In 2016, along with a guest editor (Gerardo Muñoz), Alternautas published a dossier focusing on the end of the progressive cycle in Latin America. The dossier sought to reflect on the observed “failure” of various left-wing governments of the continent in improving democratic inclusion and reducing social inequalities. It engaged with a critical discussion on the meanings of the progressive cycle and the possibility of post-hegemonic alternatives.

In the second half of the year, Alternautas published its first special issue focusing on water and (neo)extractivism in Latin America. In general, the authors highlighted both the attempts to establish durable alternatives in water management, and the difficulty of profoundly changing the (neo)extractivist structures that dominate the region.
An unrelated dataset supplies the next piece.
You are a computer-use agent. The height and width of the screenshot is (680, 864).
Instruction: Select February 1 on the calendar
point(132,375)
In 2017, Alternautas published its second special issue on “Agribusiness, (neo)extractivism and food sovereignty: Latin America at a crossroads”. This special issue explores the tensions, changes and conflicts arising from the expansion of agribusiness as the dominant model of accumulation and food production in the region.

Along with publishing original content, Alternautas also engages in research and diffusion activities to the scientific community. Following this objective, the editorial team has organised and contributed to panels in relevant academic conferences, such as the Latin American Studies Association (LASA) congress, the Society for Latin American Studies (SLAS) conference at the University of Glasgow, and the Nordic Latin American Research Network (NOLAN) at the University of Gothenburg.
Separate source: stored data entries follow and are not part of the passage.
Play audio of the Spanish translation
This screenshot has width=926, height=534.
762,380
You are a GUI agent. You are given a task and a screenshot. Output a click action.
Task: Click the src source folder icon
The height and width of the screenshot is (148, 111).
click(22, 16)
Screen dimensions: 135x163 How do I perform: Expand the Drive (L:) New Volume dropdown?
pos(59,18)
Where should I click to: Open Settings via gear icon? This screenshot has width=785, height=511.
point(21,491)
Alternautas has seen its audience increasing over the years: since its creation in 2014, the blog has received over 50,000 visits and almost 80,000 pages views, and our social media accounts have over 1,000 followers. The blog has a global impact but has garnered the most attention in Brazil, Mexico, Argentina, the United Kingdom, Germany, the United States, Chile, Peru, Colombia, Spain, Switzerland, and more. It is mainly read by English, Spanish and Portuguese-speaking audiences, but also by German and French-speaking people among others. Alternautas is now aiming to undertake a process of transformation, following the success and visibility gained since its creation. The current Editorial Board is therefore seeking to transform Alternautas into an indexed Open Access Journal, which will offer an improved capacity to share and make visible critical research on development on and from Latin America.

We are happy to share with you the great news that in the second half of 2018, Alternautas will be publishing a third special issue on “The Making of Caribbean Not-so-Natural Disasters”. It seeks to explore what kind of alternative Caribbean futures are being imagined and enacted in the wake of the 2017 hurricane season, and how are these entangled with a sense of greater infrastructural, relief or racial justice – both local and regional. Tentative special issues and calls are currently being discussed for the future, and could range from indigenous epistemologies to memory studies. More ideas and projects are always welcome!
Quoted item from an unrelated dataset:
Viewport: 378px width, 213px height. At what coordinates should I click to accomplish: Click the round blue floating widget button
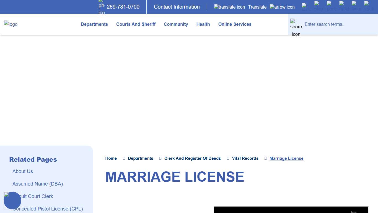coord(12,201)
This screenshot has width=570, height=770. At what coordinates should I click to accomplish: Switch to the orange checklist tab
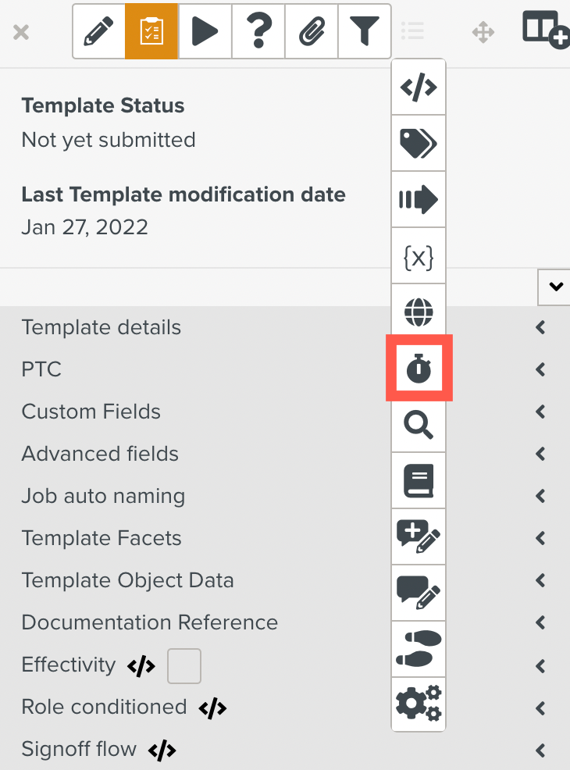[x=151, y=31]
You can download here the journal issue in PDF. We forward to see this volume shared far and wide.

Happy reading!

The Alternautas Editorial Team, 

Adrian E. Beling, Ana Estefanía Carballo, Gibrán Cruz-Martínez, Alexander D’Aloia, Emilie Dupuits, María Eugenia Giraudo, Juan Loera González, María Mancilla García, Maria del Pilar Ramírez Gröbli, Sue Iamamoto, Diego Silva, Julien Vanhulst, and Johannes M. Waldmüller 

From a virtual Abya Yala, July 2018.